▸ **Goal of the exercise**:
Could you copy, exactly as written, every line from the first line of the records through the one containing "This screenshot has height=1217, width=2340."?

▸ **Supplied records**:
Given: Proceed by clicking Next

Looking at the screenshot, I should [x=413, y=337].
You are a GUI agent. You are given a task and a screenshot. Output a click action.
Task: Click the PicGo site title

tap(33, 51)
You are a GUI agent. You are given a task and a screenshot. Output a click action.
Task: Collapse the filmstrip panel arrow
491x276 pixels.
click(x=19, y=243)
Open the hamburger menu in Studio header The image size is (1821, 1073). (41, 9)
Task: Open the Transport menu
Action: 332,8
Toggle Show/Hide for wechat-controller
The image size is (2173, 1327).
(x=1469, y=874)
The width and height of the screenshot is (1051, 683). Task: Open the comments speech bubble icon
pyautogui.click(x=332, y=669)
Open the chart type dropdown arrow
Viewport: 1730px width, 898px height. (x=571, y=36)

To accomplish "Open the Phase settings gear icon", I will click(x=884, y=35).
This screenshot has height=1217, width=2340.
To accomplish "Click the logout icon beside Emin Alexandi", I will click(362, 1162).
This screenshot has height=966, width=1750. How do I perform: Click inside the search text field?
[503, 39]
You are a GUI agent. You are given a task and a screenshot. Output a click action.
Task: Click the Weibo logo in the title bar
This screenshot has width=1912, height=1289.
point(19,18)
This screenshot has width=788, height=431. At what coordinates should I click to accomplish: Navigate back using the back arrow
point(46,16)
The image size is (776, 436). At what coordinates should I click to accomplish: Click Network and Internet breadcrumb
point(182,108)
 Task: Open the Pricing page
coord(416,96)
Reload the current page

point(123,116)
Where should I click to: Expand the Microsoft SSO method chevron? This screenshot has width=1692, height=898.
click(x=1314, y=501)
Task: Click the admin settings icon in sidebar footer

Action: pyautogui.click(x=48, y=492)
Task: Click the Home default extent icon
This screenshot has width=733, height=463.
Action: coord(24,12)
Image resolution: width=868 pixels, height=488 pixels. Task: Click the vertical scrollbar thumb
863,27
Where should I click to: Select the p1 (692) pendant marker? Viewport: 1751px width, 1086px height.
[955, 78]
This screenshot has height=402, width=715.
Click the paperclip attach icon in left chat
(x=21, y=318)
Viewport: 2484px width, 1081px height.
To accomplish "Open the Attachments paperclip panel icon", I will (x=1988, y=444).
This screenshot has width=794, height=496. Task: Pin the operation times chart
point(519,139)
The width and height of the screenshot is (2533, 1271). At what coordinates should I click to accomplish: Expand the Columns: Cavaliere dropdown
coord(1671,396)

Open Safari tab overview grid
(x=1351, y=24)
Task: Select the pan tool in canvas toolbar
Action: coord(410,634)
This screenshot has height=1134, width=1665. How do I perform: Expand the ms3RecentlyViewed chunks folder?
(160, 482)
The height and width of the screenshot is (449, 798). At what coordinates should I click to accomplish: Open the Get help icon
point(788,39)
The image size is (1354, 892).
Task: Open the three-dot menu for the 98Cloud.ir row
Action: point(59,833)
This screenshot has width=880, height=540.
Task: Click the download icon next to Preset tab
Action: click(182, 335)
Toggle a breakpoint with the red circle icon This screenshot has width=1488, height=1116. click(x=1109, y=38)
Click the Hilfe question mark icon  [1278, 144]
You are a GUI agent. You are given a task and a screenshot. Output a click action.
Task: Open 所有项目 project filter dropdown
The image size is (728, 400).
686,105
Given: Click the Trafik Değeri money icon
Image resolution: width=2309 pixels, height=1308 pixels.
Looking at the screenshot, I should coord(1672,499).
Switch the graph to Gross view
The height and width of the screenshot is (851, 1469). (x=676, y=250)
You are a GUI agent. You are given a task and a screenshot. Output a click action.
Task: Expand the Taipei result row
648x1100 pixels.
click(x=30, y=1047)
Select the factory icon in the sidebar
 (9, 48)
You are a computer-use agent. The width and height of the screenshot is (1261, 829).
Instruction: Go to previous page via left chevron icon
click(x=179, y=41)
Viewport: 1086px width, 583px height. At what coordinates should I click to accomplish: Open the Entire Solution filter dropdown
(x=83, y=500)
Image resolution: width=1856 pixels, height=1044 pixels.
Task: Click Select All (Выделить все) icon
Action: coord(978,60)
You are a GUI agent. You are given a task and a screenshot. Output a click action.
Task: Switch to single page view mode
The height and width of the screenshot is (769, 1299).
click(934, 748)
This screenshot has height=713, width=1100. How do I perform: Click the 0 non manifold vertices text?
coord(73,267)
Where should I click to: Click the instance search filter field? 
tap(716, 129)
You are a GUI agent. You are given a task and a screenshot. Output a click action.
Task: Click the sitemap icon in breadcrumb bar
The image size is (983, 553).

▸ **Result for this exercise**:
Given: Proceed by clicking Next

Looking at the screenshot, I should [x=413, y=337].
You are a GUI agent. You are given a task and a screenshot. Output a click action.
Task: Click the PicGo site title

tap(33, 51)
You are a GUI agent. You are given a task and a screenshot. Output a click action.
Task: Collapse the filmstrip panel arrow
491x276 pixels.
click(x=19, y=243)
Open the hamburger menu in Studio header The image size is (1821, 1073). (41, 9)
Task: Open the Transport menu
Action: 332,8
Toggle Show/Hide for wechat-controller
The image size is (2173, 1327).
(x=1469, y=874)
The width and height of the screenshot is (1051, 683). Task: Open the comments speech bubble icon
pyautogui.click(x=332, y=669)
Open the chart type dropdown arrow
Viewport: 1730px width, 898px height. (x=571, y=36)

To accomplish "Open the Phase settings gear icon", I will click(x=884, y=35).
This screenshot has height=1217, width=2340.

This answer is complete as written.